Our Wine Wednesdays, include one *free sample from each of our hand selected fine wine features (up to four wines). New wines are chosen each week.
Knauss La Boutanche Riesling 1L
Natty liter. Made with real grapes. Whereas winemaking was a hobby for earlier generations at this domain (a way of winding down after a day’s work at the nearby Mercedes-Benz factory), Andi Knauss has long known he wanted to be a vigneron. After wine school and a stage in Austria (where Andi learned how to work organically in the vineyard, and to care for the soil) he took over the reins at Weingut Knauss in 2004, and in less than 10 years, he has developed one of the most important and exciting estates we know of. The vineyards are worked naturally, and winemaking is careful and conscientious. Natural fermentations and minimal sulfur are the norm throughout the range, and some cuvees see no sulfur at all. Andi, who is in his early thirties, runs a tight ship, making wine from over a hundred different plots in Strümpfelbach, the village where the winery is located, and a few surrounding villages in the hills around the river Rems. These hills are composed of different types of limestone of different eras, basically layerd on top of each other, changing with the altitude, between 300 and 400 meters above sea level.
Seehof Pinot Noir Rose
Florian Fauth is comfortable in his own skin. Which is saying something these days for a winemaker in the Rheinhessen. The winemaking landscape here, after all, has undergone a nearly inconceivable, 180-degree sea-change in last two decades. In one sentence, this region has gone from being the armpit of German wine (remember, this was the land of “Liebfraumilch”) to being the white-hot, super star in the spotlight. Winemakers and estates that have been largely ignored for decades, now have people knocking on the door and clamoring for appointments. For the wines of the Rheinhessen, the key is limestone. This is what gives the wines their glycerin-induced sexiness. This is also what gives them the flair of acidity, a presence strong enough to counter the lavish extract and to keep the wines from feeling gooey or too heavy. It’s a delicate balance, to be honest, but when you nail it… well, it’s impressive. At this moment I don’t know of an estate that makes a more profound “basic” estate wine than Florian at Seehof. The wines, both the dry and off-dry, are crystalline and pure with buoyant fruit and plenty of energy. For the money, you just can’t find anything better. His rose is, in other words, crunchy.
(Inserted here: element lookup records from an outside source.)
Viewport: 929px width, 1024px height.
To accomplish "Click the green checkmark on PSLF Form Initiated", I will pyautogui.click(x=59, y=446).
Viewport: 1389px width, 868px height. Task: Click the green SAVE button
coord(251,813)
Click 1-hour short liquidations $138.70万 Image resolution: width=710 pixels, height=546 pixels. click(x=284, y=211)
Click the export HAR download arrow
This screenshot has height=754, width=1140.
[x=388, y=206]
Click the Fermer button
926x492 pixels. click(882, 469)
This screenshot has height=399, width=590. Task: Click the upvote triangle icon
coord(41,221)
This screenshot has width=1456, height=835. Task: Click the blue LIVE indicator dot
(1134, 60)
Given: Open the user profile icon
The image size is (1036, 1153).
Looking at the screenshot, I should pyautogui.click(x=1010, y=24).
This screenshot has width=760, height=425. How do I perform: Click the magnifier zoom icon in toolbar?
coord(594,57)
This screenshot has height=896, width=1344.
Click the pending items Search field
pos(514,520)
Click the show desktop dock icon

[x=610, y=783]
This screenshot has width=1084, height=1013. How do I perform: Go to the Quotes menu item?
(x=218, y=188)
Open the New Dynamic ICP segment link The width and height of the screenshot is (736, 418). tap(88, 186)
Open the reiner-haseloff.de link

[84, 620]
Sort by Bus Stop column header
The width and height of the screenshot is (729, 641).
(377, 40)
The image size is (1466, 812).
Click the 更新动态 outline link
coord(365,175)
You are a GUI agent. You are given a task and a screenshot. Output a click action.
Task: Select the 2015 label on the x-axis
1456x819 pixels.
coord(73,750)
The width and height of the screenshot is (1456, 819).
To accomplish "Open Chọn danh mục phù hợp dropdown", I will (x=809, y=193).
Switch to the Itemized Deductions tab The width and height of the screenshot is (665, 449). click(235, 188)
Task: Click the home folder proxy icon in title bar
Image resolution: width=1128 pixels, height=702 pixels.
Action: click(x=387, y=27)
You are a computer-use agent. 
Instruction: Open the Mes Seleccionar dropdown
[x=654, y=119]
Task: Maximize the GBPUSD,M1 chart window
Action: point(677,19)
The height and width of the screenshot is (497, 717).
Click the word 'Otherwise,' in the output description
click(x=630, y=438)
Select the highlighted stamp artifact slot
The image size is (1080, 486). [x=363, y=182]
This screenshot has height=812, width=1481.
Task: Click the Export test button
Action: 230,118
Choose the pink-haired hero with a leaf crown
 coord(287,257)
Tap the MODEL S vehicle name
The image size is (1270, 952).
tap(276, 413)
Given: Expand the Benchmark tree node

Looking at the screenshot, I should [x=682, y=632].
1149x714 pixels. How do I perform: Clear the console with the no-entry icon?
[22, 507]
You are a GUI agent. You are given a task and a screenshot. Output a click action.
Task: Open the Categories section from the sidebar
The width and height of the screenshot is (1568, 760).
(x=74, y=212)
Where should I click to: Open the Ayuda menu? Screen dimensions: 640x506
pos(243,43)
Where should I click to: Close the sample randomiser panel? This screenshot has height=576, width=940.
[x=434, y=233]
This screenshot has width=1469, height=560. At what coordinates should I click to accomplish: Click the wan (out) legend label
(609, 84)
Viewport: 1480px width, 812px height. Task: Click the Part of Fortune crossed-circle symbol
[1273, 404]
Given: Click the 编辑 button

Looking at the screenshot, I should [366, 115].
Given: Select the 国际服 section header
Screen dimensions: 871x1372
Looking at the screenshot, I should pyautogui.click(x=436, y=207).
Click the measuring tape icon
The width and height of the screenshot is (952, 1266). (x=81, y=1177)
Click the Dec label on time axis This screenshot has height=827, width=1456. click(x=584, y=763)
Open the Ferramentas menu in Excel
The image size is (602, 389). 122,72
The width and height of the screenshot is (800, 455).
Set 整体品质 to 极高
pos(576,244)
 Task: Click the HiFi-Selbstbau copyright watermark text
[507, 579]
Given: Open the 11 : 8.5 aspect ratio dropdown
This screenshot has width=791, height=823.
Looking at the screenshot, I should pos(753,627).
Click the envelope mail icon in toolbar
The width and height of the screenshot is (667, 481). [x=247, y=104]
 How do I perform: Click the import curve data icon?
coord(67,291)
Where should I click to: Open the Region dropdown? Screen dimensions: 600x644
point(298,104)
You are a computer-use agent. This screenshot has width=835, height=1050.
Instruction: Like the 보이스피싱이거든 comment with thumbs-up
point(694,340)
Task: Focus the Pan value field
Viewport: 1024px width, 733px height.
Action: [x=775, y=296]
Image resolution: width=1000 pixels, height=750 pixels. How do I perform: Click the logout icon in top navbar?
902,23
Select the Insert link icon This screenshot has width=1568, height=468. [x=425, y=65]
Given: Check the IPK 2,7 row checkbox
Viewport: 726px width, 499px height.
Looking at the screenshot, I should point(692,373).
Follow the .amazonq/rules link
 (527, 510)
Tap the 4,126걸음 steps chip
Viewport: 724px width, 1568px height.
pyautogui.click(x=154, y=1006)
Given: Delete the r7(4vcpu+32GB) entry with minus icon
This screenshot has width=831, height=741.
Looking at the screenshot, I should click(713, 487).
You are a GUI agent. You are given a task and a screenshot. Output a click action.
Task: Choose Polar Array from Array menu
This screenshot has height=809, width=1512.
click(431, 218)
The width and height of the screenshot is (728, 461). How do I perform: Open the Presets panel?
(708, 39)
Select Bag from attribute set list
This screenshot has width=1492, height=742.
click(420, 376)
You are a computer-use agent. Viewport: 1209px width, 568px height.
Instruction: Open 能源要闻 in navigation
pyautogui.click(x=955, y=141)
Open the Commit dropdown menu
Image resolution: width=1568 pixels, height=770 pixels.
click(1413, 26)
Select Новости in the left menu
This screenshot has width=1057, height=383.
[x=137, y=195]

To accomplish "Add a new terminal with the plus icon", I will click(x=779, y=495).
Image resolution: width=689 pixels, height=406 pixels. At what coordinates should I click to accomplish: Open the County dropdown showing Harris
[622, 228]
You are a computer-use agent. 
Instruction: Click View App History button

Montemelino Malpasso Rosso 1L
Overlooking Lake Trasimeno, on the northern cusp of Umbria, lies the Cantarelli family farm of Montemelino. In 1961 Margret Etten Cantarelli made her first vintage of wine, inspired by her passion for the land and a drive to create a fully-functioning, independent farm and winery. Living in Umbria as a German ex-pat for much of her adult life, she’d found her heart in Umbria and a desire to be connected to its land…thus was borne, Montemelino. Today the farm has 8 hectares of vineyards, all worked organically, as they have been since Margret began. They grow the native grapes of the tiny Colli del Trasimeno DOC, which include Grechetto, Malvasia and Trebbiano for the white wines and Sangiovese, Ciliegiolo and Gamay del Trasimeno (aka Grenache) for the red wines. This wine is comprised of 100% Sangiovese. Simple, classic, humble but very precise and comforting, isanely perfect food compainion.
Broc Le Clairet Perfect Red
A lighter, chill-able red of Cabernet Sauvignon, an homage to the historical clairet wines of Bordeaux. The fruit is from a practicing organic vineyard in the Green Valley AVA. Native yeast fermentation, light sulfur additions. Broc is an urban winery based in Berkley, California that sources from organic vineyards in the state and makes low intervention wines. An ideal wine for barbecues and beef-based Mexican dishes. Notes from the importer:………Chris Brockway came to call Berkeley home (for his cellar anyways) by way of Omaha, Nebraska, where he was born and raised, Seattle, and finally Los Angeles, with a couple short stops in between. After graduating from the University of Nebraska, he began working in restaurants around the city before decamping to the Pacific Northwest, where he ultimately became interested in wine. After a friend joked that he should learn how to actually make it, he packed his things and enrolled in winemaking courses at UC Davis. Before finishing, he made the move to Cal State Fresno, which has its own functioning winery, and this is where he became an expert, as he says, in everything he does not use.